DEV Community

NexGenData
NexGenData

Posted on • Originally published at thenextgennexus.com

How to Scrape and Analyze Job Market Data for Any City

Table of Contents

Toggle

How to Scrape and Analyze Job Market Data for Any City

Job market data is incredibly valuable but frustratingly fragmented. LinkedIn requires login and blocks scrapers. Indeed has no API. Glassdoor limits free access. Yet recruiters, career coaches, and workforce analysts desperately need real, up-to-date data: Which cities have the most opportunities? What skills are in highest demand? How have salaries shifted in the last quarter?

In this guide, I’ll show you how to build a Python system to scrape job postings from multiple sources (Indeed, LinkedIn via Google, ZipRecruiter, GitHub Jobs), analyze job market trends by city and role, extract salary data, and identify emerging skill requirements. This is the foundation for the Salary Benchmark Report, which helps job seekers, recruiters, and companies make data-driven compensation decisions.

Why Job Market Data Analysis Matters

Real-world applications:

  • Salary negotiation: Know exactly what your role pays in your city before accepting an offer. Data beats speculation.
  • Career planning: Identify which skills and roles have the highest demand and salary growth.
  • Recruitment insights: Understand the competitive landscape. Are you paying below market? How do competitors position roles?
  • Workforce analytics: Track job market trends by region. Where are jobs growing? Where are they declining?
  • Skill demand analysis: Which technologies, languages, and frameworks are most wanted? Invest in those skills.
  • HR strategy: Benchmark your compensation packages against market data to improve hiring and retention.

Architecture: Multi-Source Job Data Pipeline

The system ingests from multiple sources to avoid bias from any single job board:

  • Indeed: Largest job board. Scrape via search results and job detail pages.
  • ZipRecruiter: Strong data through their search API-like interface.
  • GitHub Jobs: Subset of tech roles with high quality (shutdown 2024, but archived data available).
  • Hacker News: Monthly hiring threads with direct company postings (high-quality signals).
  • LinkedIn via Google: Use site:linkedin.com searches to find postings without API.

Step 1: Set Up Dependencies


    pip install requests beautifulsoup4 selenium pandas sqlite3 schedule nltk textblob
Enter fullscreen mode Exit fullscreen mode

Create a database schema for job postings and analysis:


    import sqlite3
    from datetime import datetime

    def init_job_database(db_name='job_market.db'):
        """Create tables for jobs, skills, and analysis."""
        conn = sqlite3.connect(db_name)
        c = conn.cursor()

        # Job postings
        c.execute('''CREATE TABLE IF NOT EXISTS jobs
                     (id INTEGER PRIMARY KEY, title TEXT, company TEXT, 
                      location TEXT, salary TEXT, min_salary REAL, max_salary REAL,
                      description TEXT, url TEXT, source TEXT, posted_date TIMESTAMP,
                      scrape_date TIMESTAMP)''')

        # Extracted skills from job descriptions
        c.execute('''CREATE TABLE IF NOT EXISTS job_skills
                     (id INTEGER PRIMARY KEY, job_id INTEGER, skill TEXT, 
                      frequency INTEGER, FOREIGN KEY(job_id) REFERENCES jobs(id))''')

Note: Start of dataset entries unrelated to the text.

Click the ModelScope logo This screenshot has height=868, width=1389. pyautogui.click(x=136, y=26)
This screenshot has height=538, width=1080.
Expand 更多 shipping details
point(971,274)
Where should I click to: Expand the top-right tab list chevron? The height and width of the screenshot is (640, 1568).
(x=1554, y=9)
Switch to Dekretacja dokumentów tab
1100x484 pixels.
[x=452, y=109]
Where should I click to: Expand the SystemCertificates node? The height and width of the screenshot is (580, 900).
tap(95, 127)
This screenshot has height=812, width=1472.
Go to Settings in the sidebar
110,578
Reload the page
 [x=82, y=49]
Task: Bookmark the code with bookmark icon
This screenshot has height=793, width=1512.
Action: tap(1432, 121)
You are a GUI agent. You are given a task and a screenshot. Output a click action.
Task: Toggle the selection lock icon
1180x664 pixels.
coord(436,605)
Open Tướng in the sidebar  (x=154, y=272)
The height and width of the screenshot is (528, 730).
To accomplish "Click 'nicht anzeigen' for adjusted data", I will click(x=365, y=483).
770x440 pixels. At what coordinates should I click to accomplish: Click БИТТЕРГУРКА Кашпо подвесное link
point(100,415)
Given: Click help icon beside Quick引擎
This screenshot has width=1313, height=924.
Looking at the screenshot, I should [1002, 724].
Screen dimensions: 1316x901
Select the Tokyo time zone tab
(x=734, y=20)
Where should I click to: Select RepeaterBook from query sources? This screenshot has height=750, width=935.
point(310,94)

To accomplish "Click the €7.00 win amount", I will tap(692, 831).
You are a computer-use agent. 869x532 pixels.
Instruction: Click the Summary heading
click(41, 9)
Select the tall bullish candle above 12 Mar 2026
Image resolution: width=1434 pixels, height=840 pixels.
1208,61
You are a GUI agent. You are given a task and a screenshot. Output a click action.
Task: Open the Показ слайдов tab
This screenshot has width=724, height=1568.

        # Salary and compensation tracking
        c.execute('''CREATE TABLE IF NOT EXISTS salary_data
                     (id INTEGER PRIMARY KEY, job_id INTEGER, title TEXT, 
                      location TEXT, salary_min REAL, salary_max REAL, 
                      currency TEXT, scrape_date TIMESTAMP,
                      FOREIGN KEY(job_id) REFERENCES jobs(id))''')

        # Market analysis aggregates
        c.execute('''CREATE TABLE IF NOT EXISTS market_analysis
                     (id INTEGER PRIMARY KEY, city TEXT, role TEXT, 
                      avg_salary REAL, median_salary REAL, job_count INTEGER,
                      top_skills TEXT, analysis_date TIMESTAMP)''')

        conn.commit()
        conn.close()
        print("Job market database initialized")

    init_job_database()
Enter fullscreen mode Exit fullscreen mode

Step 2: Scrape Indeed Job Listings


    import requests
    from bs4 import BeautifulSoup
    import time
    import re

    class IndeedJobScraper:
        def __init__(self):
            self.headers = {
                'User-Agent': 'Mozilla/5.0 (Windows NT 10.0; Win64; x64) AppleWebKit/537.36 (KHTML, like Gecko) Chrome/91.0.4472.124 Safari/537.36'
            }
            self.base_url = 'https://www.indeed.com'

        def search_jobs(self, query, location, num_pages=5):
            """Search Indeed for jobs and extract results."""
            jobs = []

            for page in range(num_pages):
                url = f"{self.base_url}/jobs?q={query}&l;={location}&start;={page * 10}"

                try:
                    response = requests.get(url, headers=self.headers, timeout=10)
                    soup = BeautifulSoup(response.content, 'html.parser')

                    # Find all job cards
                    job_cards = soup.find_all('div', {'class': 'resultWithShelf'})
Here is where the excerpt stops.